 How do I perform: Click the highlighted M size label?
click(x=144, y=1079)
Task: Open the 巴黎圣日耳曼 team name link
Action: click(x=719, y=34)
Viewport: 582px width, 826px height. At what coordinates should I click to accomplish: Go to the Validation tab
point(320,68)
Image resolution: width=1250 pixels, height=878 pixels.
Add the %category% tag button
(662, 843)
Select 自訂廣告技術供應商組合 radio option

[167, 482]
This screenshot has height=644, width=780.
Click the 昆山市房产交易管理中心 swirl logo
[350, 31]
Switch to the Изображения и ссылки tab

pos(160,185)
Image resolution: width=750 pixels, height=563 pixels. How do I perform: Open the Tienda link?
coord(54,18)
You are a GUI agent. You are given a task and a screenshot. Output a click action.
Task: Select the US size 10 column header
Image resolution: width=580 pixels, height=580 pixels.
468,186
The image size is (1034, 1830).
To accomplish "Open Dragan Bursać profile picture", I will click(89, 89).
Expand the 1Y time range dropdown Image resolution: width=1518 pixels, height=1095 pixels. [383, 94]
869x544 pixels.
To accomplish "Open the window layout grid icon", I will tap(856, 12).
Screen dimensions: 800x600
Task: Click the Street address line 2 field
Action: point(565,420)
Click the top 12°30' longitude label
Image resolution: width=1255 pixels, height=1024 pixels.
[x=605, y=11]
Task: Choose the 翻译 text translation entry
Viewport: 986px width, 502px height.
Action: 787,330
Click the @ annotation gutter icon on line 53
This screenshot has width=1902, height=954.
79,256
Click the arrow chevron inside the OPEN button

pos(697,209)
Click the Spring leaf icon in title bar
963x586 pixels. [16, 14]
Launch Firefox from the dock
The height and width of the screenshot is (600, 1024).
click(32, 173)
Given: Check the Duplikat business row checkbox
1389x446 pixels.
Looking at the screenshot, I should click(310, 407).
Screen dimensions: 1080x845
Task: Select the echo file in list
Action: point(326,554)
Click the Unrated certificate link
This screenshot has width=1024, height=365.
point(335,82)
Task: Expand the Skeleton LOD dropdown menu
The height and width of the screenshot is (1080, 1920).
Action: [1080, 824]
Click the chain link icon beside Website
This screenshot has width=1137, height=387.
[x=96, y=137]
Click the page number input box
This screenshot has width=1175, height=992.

> [WHAT YOU ARE ASKED TO DO] Lines from the top of the entries above to the line that contains "The image size is (1034, 1830)." should be set down exactly, please, with both ends kept and nothing added.

> [RESPONSE TO THIS EXERCISE]
 How do I perform: Click the highlighted M size label?
click(x=144, y=1079)
Task: Open the 巴黎圣日耳曼 team name link
Action: click(x=719, y=34)
Viewport: 582px width, 826px height. At what coordinates should I click to accomplish: Go to the Validation tab
point(320,68)
Image resolution: width=1250 pixels, height=878 pixels.
Add the %category% tag button
(662, 843)
Select 自訂廣告技術供應商組合 radio option

[167, 482]
This screenshot has height=644, width=780.
Click the 昆山市房产交易管理中心 swirl logo
[350, 31]
Switch to the Изображения и ссылки tab

pos(160,185)
Image resolution: width=750 pixels, height=563 pixels. How do I perform: Open the Tienda link?
coord(54,18)
You are a GUI agent. You are given a task and a screenshot. Output a click action.
Task: Select the US size 10 column header
Image resolution: width=580 pixels, height=580 pixels.
468,186
The image size is (1034, 1830).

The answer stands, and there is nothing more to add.